Required action:
Retype only the lines at the head of the records, first through the one with "Name (748, 497)", exactly as written.

Source records:

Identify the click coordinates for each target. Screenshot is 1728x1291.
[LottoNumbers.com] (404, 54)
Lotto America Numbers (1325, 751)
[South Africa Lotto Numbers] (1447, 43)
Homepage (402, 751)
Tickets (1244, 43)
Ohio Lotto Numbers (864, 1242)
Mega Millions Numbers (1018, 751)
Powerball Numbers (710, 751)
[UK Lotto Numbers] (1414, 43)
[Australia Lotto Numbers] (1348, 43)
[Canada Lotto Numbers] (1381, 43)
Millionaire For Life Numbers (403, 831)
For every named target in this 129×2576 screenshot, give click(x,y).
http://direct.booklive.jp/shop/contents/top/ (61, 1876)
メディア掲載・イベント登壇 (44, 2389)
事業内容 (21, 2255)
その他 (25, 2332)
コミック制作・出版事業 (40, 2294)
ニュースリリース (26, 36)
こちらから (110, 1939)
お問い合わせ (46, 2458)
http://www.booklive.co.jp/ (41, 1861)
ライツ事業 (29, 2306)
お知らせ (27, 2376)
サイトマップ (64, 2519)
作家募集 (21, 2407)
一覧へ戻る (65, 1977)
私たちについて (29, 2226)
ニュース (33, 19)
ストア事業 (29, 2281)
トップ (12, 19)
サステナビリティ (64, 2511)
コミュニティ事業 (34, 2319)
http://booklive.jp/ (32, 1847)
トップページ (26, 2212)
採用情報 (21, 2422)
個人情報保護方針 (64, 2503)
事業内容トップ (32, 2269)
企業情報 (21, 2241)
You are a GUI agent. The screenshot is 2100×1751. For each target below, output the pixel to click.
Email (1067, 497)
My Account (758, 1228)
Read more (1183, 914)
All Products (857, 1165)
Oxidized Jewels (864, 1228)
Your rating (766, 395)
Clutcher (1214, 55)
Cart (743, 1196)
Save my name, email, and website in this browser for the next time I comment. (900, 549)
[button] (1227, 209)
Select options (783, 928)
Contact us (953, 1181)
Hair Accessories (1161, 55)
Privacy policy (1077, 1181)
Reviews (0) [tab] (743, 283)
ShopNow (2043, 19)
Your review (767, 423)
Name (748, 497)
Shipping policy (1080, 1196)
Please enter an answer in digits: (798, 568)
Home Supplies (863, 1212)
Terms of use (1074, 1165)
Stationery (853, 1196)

Answer below:
Identify the click coordinates for each target. Screenshot is 1728x1291.
[LottoNumbers.com] (404, 54)
Lotto America Numbers (1325, 751)
[South Africa Lotto Numbers] (1447, 43)
Homepage (402, 751)
Tickets (1244, 43)
Ohio Lotto Numbers (864, 1242)
Mega Millions Numbers (1018, 751)
Powerball Numbers (710, 751)
[UK Lotto Numbers] (1414, 43)
[Australia Lotto Numbers] (1348, 43)
[Canada Lotto Numbers] (1381, 43)
Millionaire For Life Numbers (403, 831)
For every named target in this 129×2576 screenshot, give click(x,y).
http://direct.booklive.jp/shop/contents/top/ (61, 1876)
メディア掲載・イベント登壇 (44, 2389)
事業内容 (21, 2255)
その他 (25, 2332)
コミック制作・出版事業 (40, 2294)
ニュースリリース (26, 36)
こちらから (110, 1939)
お問い合わせ (46, 2458)
http://www.booklive.co.jp/ (41, 1861)
ライツ事業 (29, 2306)
お知らせ (27, 2376)
サイトマップ (64, 2519)
作家募集 (21, 2407)
一覧へ戻る (65, 1977)
私たちについて (29, 2226)
ニュース (33, 19)
ストア事業 (29, 2281)
トップ (12, 19)
サステナビリティ (64, 2511)
コミュニティ事業 (34, 2319)
http://booklive.jp/ (32, 1847)
トップページ (26, 2212)
採用情報 (21, 2422)
個人情報保護方針 (64, 2503)
事業内容トップ (32, 2269)
企業情報 (21, 2241)
You are a GUI agent. The screenshot is 2100×1751. For each target below, output the pixel to click.
Email (1067, 497)
My Account (758, 1228)
Read more (1183, 914)
All Products (857, 1165)
Oxidized Jewels (864, 1228)
Your rating (766, 395)
Clutcher (1214, 55)
Cart (743, 1196)
Save my name, email, and website in this browser for the next time I comment. (900, 549)
[button] (1227, 209)
Select options (783, 928)
Contact us (953, 1181)
Hair Accessories (1161, 55)
Privacy policy (1077, 1181)
Reviews (0) [tab] (743, 283)
ShopNow (2043, 19)
Your review (767, 423)
Name (748, 497)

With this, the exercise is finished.